Dans son ordonnance du 26 novembre 2025 à 15h04, le juge du tribunal judiciaire de Lyon a ordonné la jonction des deux procédures, déclaré régulière la décision de placement en rétention et ordonné la prolongation de la rétention d'[E] [P] dans les locaux du centre de rétention administrative de [7] pour une durée de vingt-six jours.
Le 27 novembre 2025 à 14 heures 30, [E] [P] a interjeté appel de cette ordonnance dont il demande l’infirmation et sollicite sa mise en liberté.
Il fait valoir que la décision de placement en rétention est irrégulière à raison de l’erreur manifeste d’appréciation quant aux garanties de représentation.
Par courriel adressé le 27 novembre 2025 à 16 heures 25, les parties ont été informées que le magistrat délégué par le premier président envisageait de faire application des dispositions des articles L. 743-21, L. 743-23 et R. 743-15 du Code de l’entrée et du séjour des étrangers et du droit d’asile (CESEDA) et les a invitées à faire part, le 28 novembre 2025 à 9 heures au plus tard, de leurs observations éventuelles sur l’absence de circonstance nouvelle de fait ou de droit depuis le placement en rétention administrative, ou sur l’absence d’éléments fournis à l’appui de la requête d’appel permettant de justifier qu’il soit mis fin à la rétention.

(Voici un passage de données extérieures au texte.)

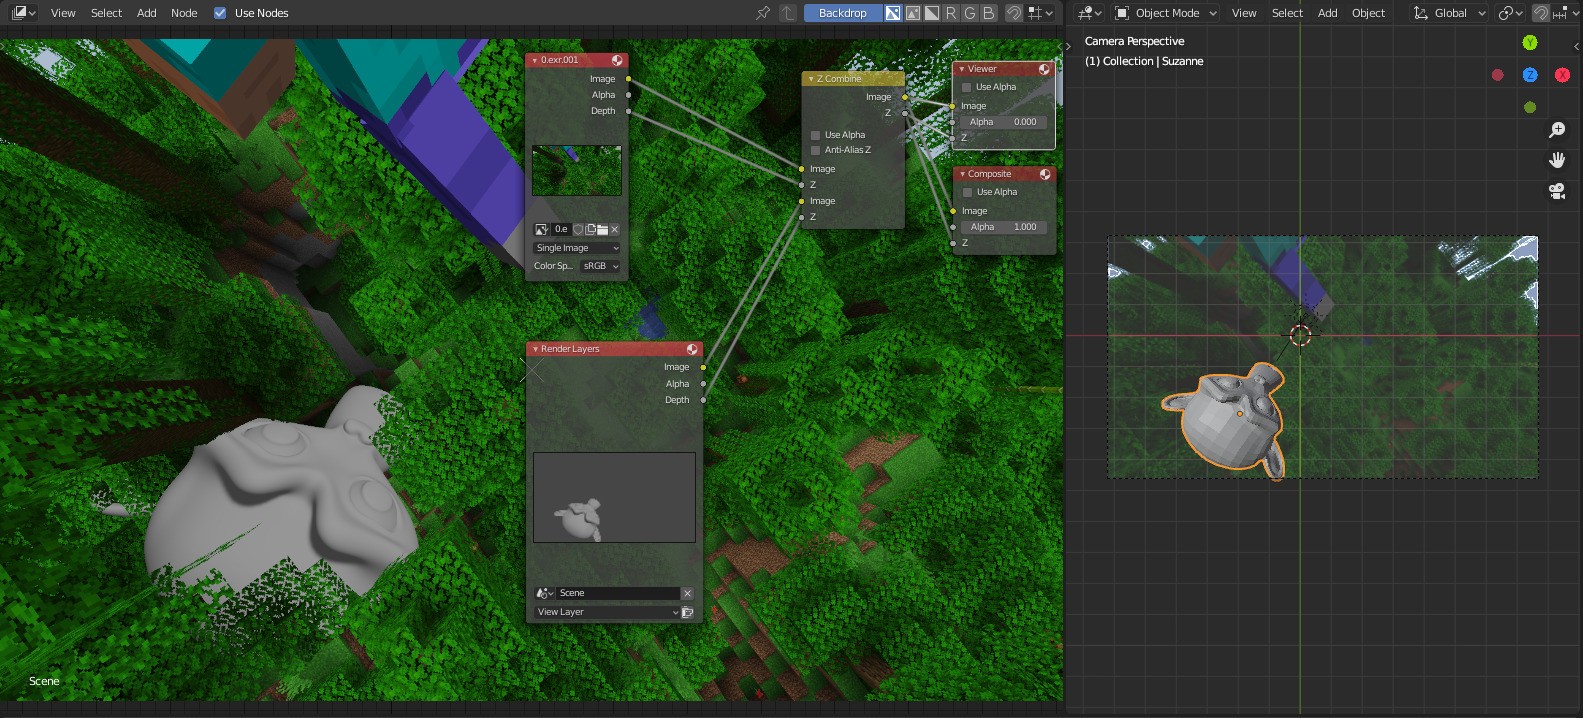This screenshot has width=1583, height=718.
Task: Unlink the image in 0.exr.001 node
Action: click(615, 230)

Vu l’absence d’observations du conseil d'[E] [P].
Vu les observations de l’avocat de la préfecture reçues par courriel le 27 novembre 2025 à 21 heures 37 tendant à la confirmation de la décision entreprise.
MOTIVATION
L’appel d'[E] [P], relevé dans les formes et délais légaux est recevable ;
Aux termes de l’alinéa 2 de l’article L. 743-23 du CESEDA, le premier président ou son délégué peut, lorsqu’il est saisi d’un appel contre une décision rendue par le juge du tribunal judiciaire dans les cas prévus aux articles L. 741-10 et L. 742-8, rejeter la déclaration d’appel sans avoir préalablement convoqué les parties s’il apparaît qu’aucune circonstance nouvelle de fait ou de droit n’est intervenue depuis le placement en rétention administrative ou son renouvellement, ou que les éléments fournis à l’appui de la demande ne permettent manifestement pas de justifier qu’il soit mis fin à la rétention ;
La requête d’appel d'[E] [P] est une réplique au mot près de la requête en contestation déposée devant le premier juge et [E] [P] maintient le moyen tiré de l’erreur manifeste d’appréciation quant aux garanties de représentation ;
Elle ne comprend aucune pièce nouvelle à l’exception d’un justificatif attestant de la délivrance d’un permis de visite en date du 24 juin 2024 à Madame [I] [V] sans précision sur le nom du détenu visité au centre pénitentiaire de [Localité 5] et un ordre de virement d’un montant de 130 euros en date du 29 octobre 2025 effectué par Madame [I] [V] au centre pénitentiaire de [Localité 9] ;
L’appelant n’apporte aucune critique à l’ordonnance déférée et à la motivation retenue par le premier juge sauf à formuler son désaccord sur son analyse en relevant appel et en se bornant à réitérer sa requête initiale ;
En l’absence de moyen nouveau et d’une discussion de leur contenu, les motifs particulièrement clairs, circonstanciés, complets et pertinents développés par le premier juge sont adoptés purement et simplement ;
En outre, [E] [P] ne démontre pas une atteinte disproportionnée à ses droits consécutive à son maintien en rétention ;
En conséquence qu’il y a lieu de considérer que les éléments invoqués par [E] [P] ne permettent pas de justifier qu’il soit mis fin à sa rétention administrative tandis qu’il n’invoque ni ne justifie d’aucune circonstance nouvelle de droit ou de fait depuis son placement en rétention ;
Son appel doit dès lors être rejeté sans audience et l’ordonnance entreprise est confirmée ;
PAR CES MOTIFS
Déclarons recevable l’appel formé par [E] [P],
Confirmons en toutes ses dispositions l’ordonnance déférée.